En soit, ça ne serait pas un problème si la narration était réellement efficace, bien huilée. Sauf qu'elle est très peu palpitante (on découvre des gros indices en recherchant dans des fichiers informatiques ou dans des vieux cartons, le genre de scènes anti-cinématographiques au possible) et bourrée de rebondissements tirés par les cheveux, des coups de force scénaristiques qui frisent parfois le grotesque - attention spoiler - : le méchant que l'on croyait mort, mais qui a fait de la chirurgie esthétique pour changer de visage et pouvoir mettre au point un plan démoniaque.
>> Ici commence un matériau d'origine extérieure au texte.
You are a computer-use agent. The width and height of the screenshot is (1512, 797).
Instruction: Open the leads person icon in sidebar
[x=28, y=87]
C'était pas une saga de l'été sur TF1, ça ?
La série repose aussi sur la sempiternelle collaboration de deux personnages que tout oppose. Encore une fois, c'est du déjà vu, mais c'est peut-être le point fort de la série. Du côté suédois, il y a Saga, une fliquette obstinée, pour ne pas dire obsessionnelle, très à cheval sur les règles et plus ou moins atteinte du syndrome d'Asperger, donc asociale au possible. Une idée intéressante, utilisée comme un ressort comique qui fonctionne plutôt bien, surtout dans son opposition avec Martin, un flic danois bonhomme et chaud lapin, qui trimballe sa silhouette de quadra bedonnant entre Malmö et Copenhague avec un air de Droopy pas très concerné, avant que l'intrigue ne finisse par évoluer au tour de lui, de sa famille et de son passé (parce qu'il a des secrets, forcément) et n'en fasse le personnage principal, le seul à être réellement émouvant, notamment lors d'un très beau final d'une noirceur franchement surprenante.
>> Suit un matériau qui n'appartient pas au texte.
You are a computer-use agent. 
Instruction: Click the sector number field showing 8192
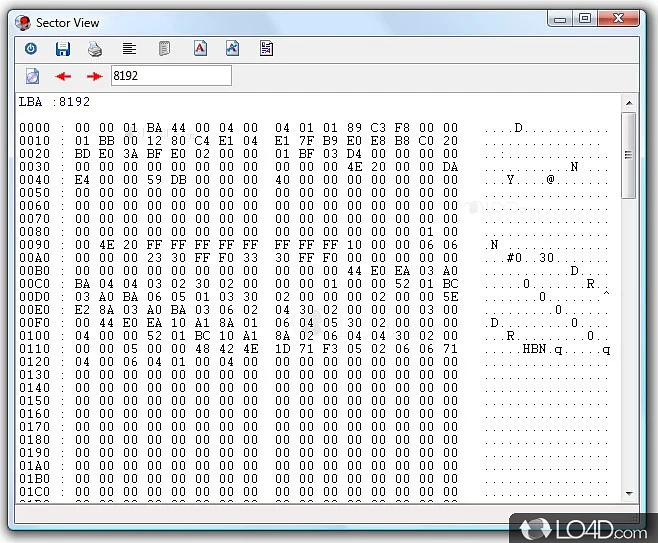coord(170,76)
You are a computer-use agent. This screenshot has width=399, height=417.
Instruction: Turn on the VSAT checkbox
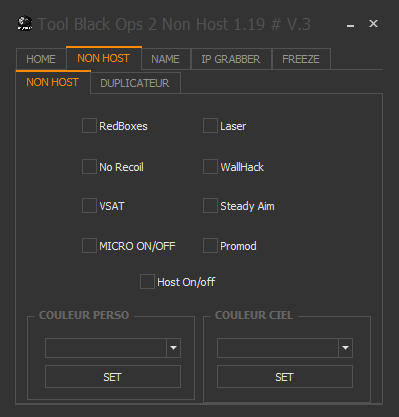[x=89, y=206]
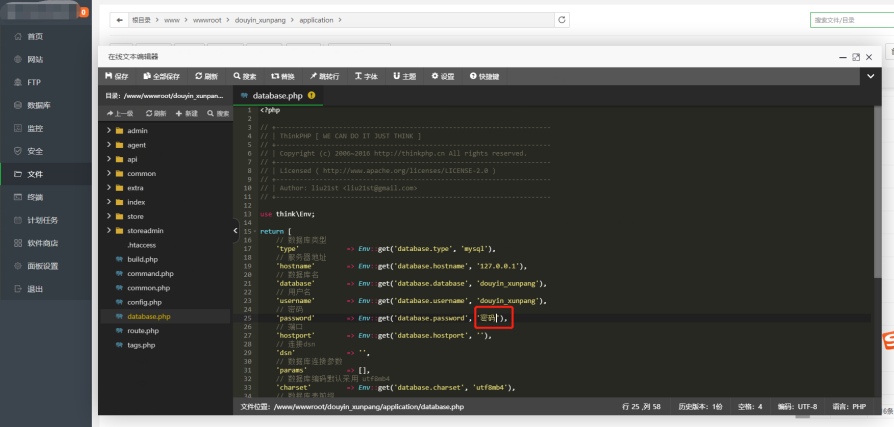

Et même sans cette fin, Bron se révèle assez noire. L'atmosphère glauque et dépressive de Malmö est figurée par une photo monochrome grisâtre, par quelques beaux plans du pont d'Öresund noyé dans la brume (1 ou 2 par épisodes, toujours les mêmes) et par un très joli générique fait de time-lapses dans la nuit scandinave. Mais cela mis à part, visuellement, la série ressemble au tout venant de la production mondiale, sans réelle valeur ajoutée.
Et c'est bien le problème. Les grandes séries sont celles qui, non seulement disent quelque chose de la ville et de l'environnement dans la quelle elles se déroulent, de ses habitants, mais en épousent surtout profondément le rythme, la pulsation cardiaque, que ce soit dans la mise en scène, la photo ou la narration. The Wire ne pourrait avoir lieu nulle part ailleurs qu'à Baltimore, Treme, racontée au rythme du Jazz, n'a de sens que dans la Nouvelle-Orléans post-Katrina, Friday Night Lights est indissociable du Texas réac et bigot. Mais Bron pourrait se passer n'importe où, sans changer fondamentalement. Elle est sans réelle identité, calibrée, transposable et, au bout du compte, oubliable.